### Work item
Reproduce every line of the material below without any change.

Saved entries
=== Section Start ===

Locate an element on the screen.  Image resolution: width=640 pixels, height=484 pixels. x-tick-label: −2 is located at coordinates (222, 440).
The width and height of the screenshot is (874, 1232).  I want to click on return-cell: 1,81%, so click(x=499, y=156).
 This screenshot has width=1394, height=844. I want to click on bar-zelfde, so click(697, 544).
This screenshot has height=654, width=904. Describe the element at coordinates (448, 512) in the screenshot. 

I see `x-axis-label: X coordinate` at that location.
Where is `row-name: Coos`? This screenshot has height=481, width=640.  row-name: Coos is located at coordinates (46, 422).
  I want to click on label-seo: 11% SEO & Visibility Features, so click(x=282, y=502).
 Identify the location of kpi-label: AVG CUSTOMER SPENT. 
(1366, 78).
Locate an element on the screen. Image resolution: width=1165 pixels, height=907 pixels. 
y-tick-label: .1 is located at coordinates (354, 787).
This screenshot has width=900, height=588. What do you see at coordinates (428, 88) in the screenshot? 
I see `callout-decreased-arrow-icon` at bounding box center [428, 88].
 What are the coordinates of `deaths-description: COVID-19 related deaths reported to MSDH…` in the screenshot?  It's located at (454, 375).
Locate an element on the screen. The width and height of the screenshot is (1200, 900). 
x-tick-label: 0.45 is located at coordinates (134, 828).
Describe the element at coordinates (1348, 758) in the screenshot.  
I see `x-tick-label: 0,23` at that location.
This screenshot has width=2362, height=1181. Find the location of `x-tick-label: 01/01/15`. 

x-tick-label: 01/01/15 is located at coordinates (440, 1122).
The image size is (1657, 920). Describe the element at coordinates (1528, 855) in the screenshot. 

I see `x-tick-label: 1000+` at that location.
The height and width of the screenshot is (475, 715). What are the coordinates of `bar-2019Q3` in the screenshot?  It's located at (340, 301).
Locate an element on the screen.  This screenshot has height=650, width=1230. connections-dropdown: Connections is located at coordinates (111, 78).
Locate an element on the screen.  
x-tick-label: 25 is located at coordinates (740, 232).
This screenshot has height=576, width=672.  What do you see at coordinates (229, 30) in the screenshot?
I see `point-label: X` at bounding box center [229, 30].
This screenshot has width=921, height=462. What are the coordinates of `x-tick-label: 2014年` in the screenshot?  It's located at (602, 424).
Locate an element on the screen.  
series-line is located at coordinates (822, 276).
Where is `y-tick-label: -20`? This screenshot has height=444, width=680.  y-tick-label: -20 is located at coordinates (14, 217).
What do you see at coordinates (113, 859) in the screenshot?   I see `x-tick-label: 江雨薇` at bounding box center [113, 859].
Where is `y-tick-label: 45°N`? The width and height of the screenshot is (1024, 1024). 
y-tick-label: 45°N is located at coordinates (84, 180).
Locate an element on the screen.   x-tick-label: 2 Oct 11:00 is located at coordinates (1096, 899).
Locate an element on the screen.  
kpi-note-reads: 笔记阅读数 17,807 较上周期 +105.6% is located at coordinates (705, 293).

=== Section End ===

### Reply to the exercise
Locate an element on the screen.  Image resolution: width=640 pixels, height=484 pixels. x-tick-label: −2 is located at coordinates (222, 440).
The width and height of the screenshot is (874, 1232).  I want to click on return-cell: 1,81%, so click(x=499, y=156).
 This screenshot has width=1394, height=844. I want to click on bar-zelfde, so click(697, 544).
This screenshot has height=654, width=904. Describe the element at coordinates (448, 512) in the screenshot. 

I see `x-axis-label: X coordinate` at that location.
Where is `row-name: Coos`? This screenshot has height=481, width=640.  row-name: Coos is located at coordinates (46, 422).
  I want to click on label-seo: 11% SEO & Visibility Features, so click(x=282, y=502).
 Identify the location of kpi-label: AVG CUSTOMER SPENT. 
(1366, 78).
Locate an element on the screen. Image resolution: width=1165 pixels, height=907 pixels. 
y-tick-label: .1 is located at coordinates (354, 787).
This screenshot has width=900, height=588. What do you see at coordinates (428, 88) in the screenshot? 
I see `callout-decreased-arrow-icon` at bounding box center [428, 88].
 What are the coordinates of `deaths-description: COVID-19 related deaths reported to MSDH…` in the screenshot?  It's located at (454, 375).
Locate an element on the screen. The width and height of the screenshot is (1200, 900). 
x-tick-label: 0.45 is located at coordinates (134, 828).
Describe the element at coordinates (1348, 758) in the screenshot.  
I see `x-tick-label: 0,23` at that location.
This screenshot has width=2362, height=1181. Find the location of `x-tick-label: 01/01/15`. 

x-tick-label: 01/01/15 is located at coordinates (440, 1122).
The image size is (1657, 920). Describe the element at coordinates (1528, 855) in the screenshot. 

I see `x-tick-label: 1000+` at that location.
The height and width of the screenshot is (475, 715). What are the coordinates of `bar-2019Q3` in the screenshot?  It's located at (340, 301).
Locate an element on the screen.  This screenshot has height=650, width=1230. connections-dropdown: Connections is located at coordinates (111, 78).
Locate an element on the screen.  
x-tick-label: 25 is located at coordinates (740, 232).
This screenshot has height=576, width=672.  What do you see at coordinates (229, 30) in the screenshot?
I see `point-label: X` at bounding box center [229, 30].
This screenshot has width=921, height=462. What are the coordinates of `x-tick-label: 2014年` in the screenshot?  It's located at (602, 424).
Locate an element on the screen.  
series-line is located at coordinates (822, 276).
Where is `y-tick-label: -20`? This screenshot has height=444, width=680.  y-tick-label: -20 is located at coordinates (14, 217).
What do you see at coordinates (113, 859) in the screenshot?   I see `x-tick-label: 江雨薇` at bounding box center [113, 859].
Where is `y-tick-label: 45°N`? The width and height of the screenshot is (1024, 1024). 
y-tick-label: 45°N is located at coordinates (84, 180).
Locate an element on the screen.   x-tick-label: 2 Oct 11:00 is located at coordinates (1096, 899).
Locate an element on the screen.  
kpi-note-reads: 笔记阅读数 17,807 较上周期 +105.6% is located at coordinates (705, 293).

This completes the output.